▼▼▼

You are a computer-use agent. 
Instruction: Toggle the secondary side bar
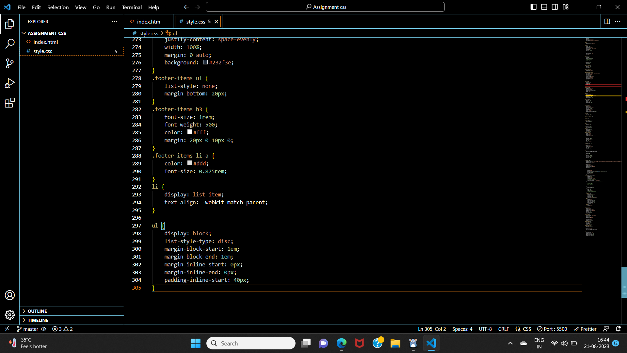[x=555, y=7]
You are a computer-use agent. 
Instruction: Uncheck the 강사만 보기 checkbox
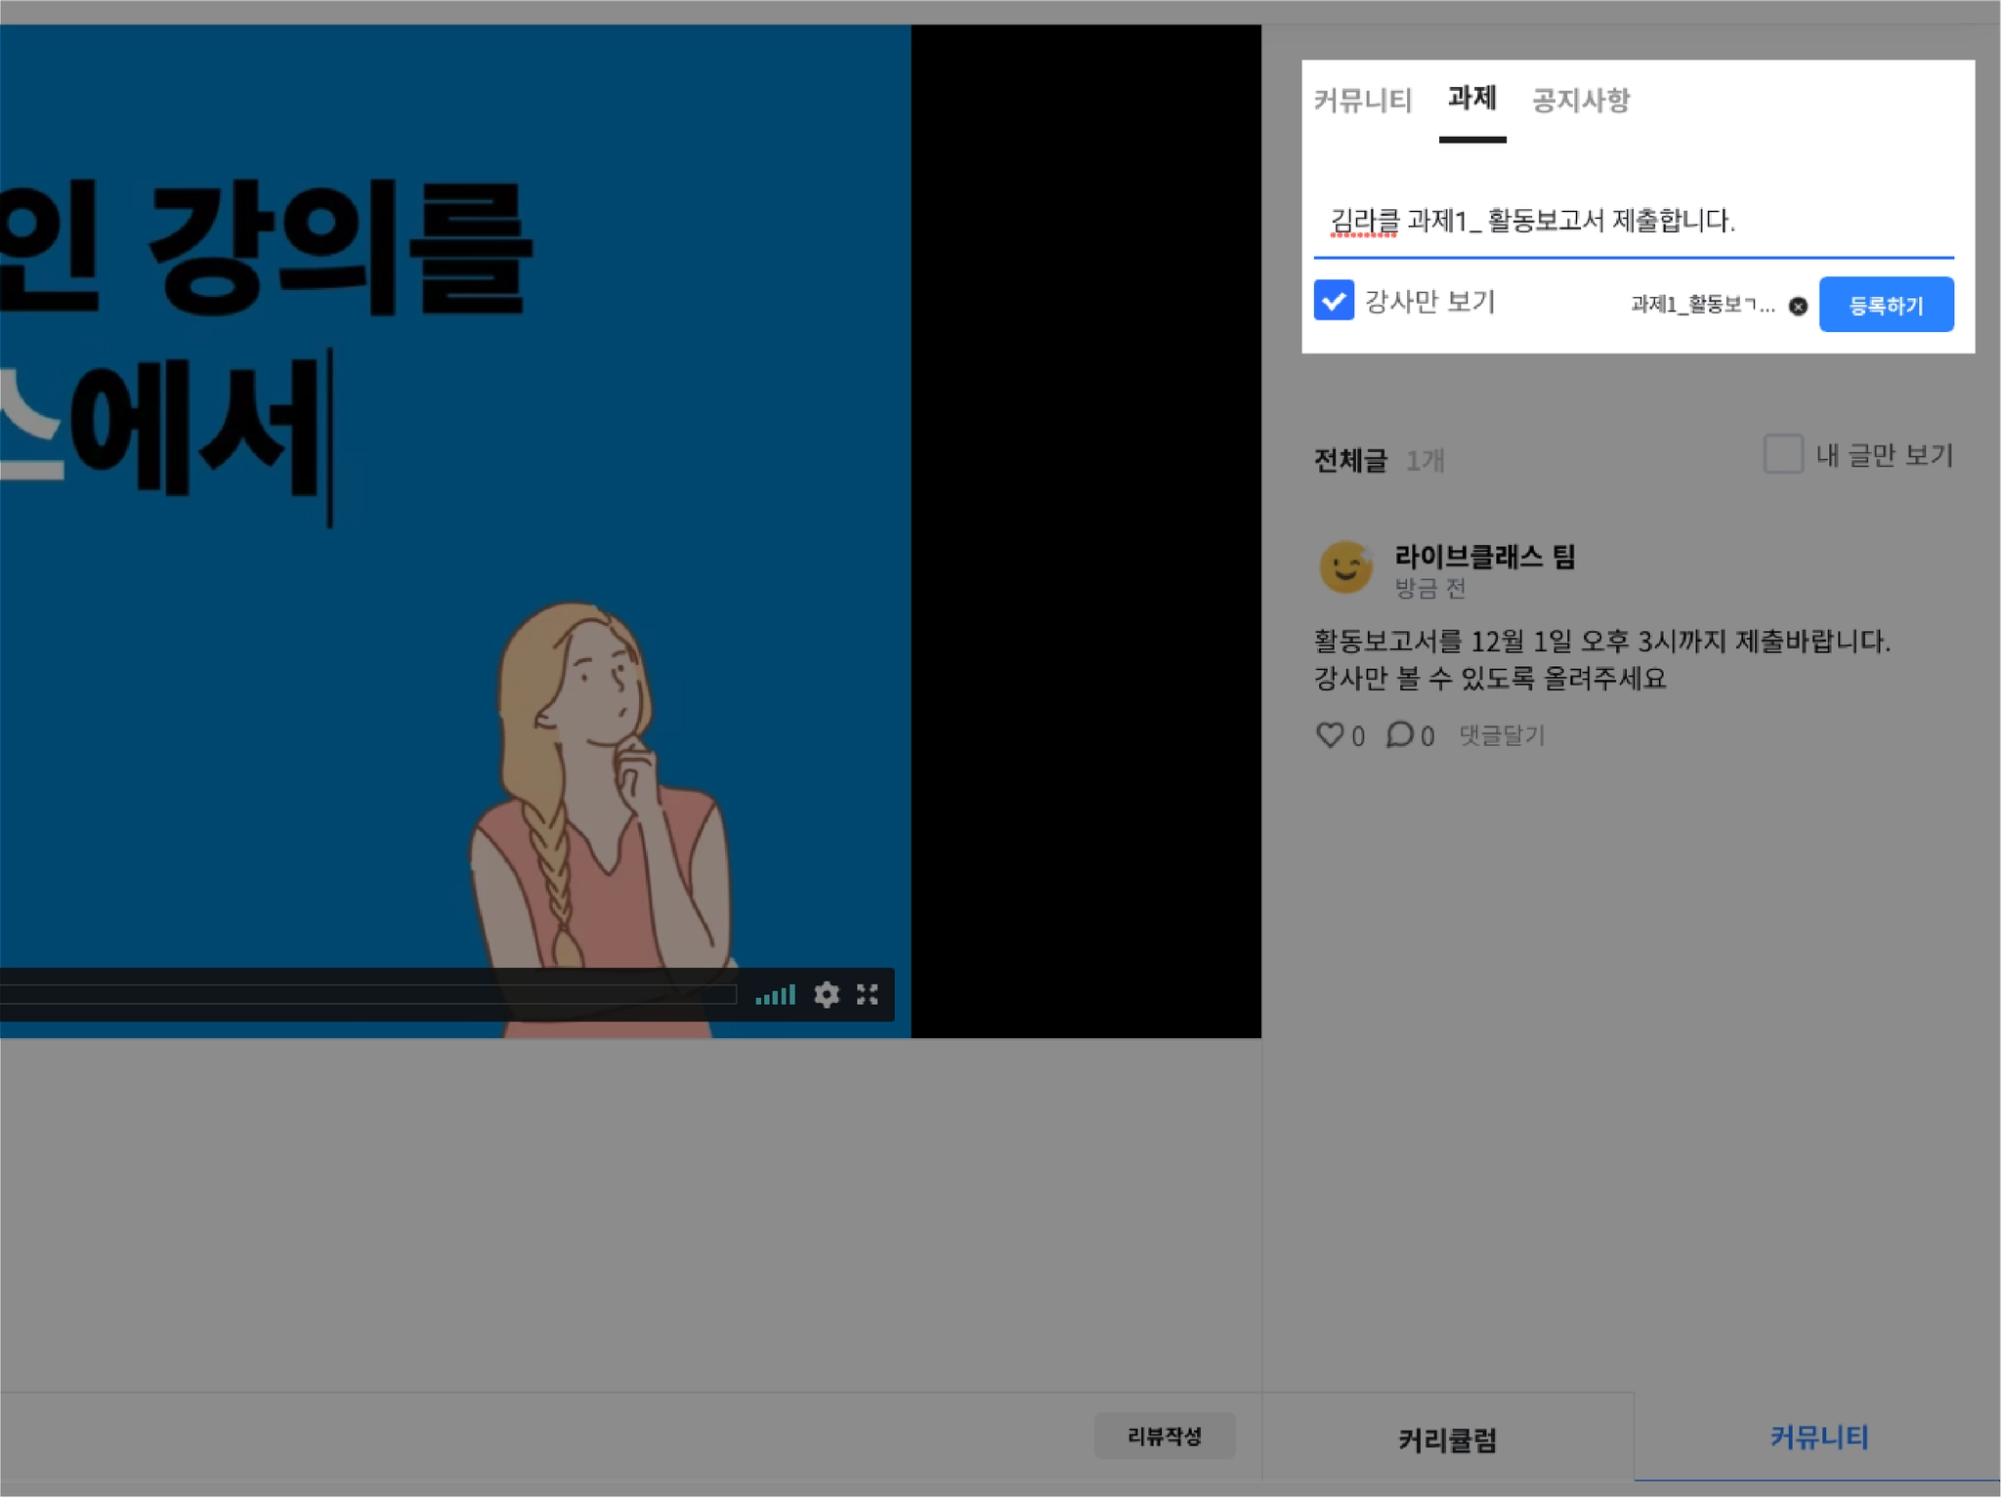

▲▲▲

* **Task brief**
Restate each entry word for word. Omit every picture.

* **Solution below**
You are a computer-use agent. 
Instruction: Toggle the secondary side bar
[x=555, y=7]
You are a computer-use agent. 
Instruction: Uncheck the 강사만 보기 checkbox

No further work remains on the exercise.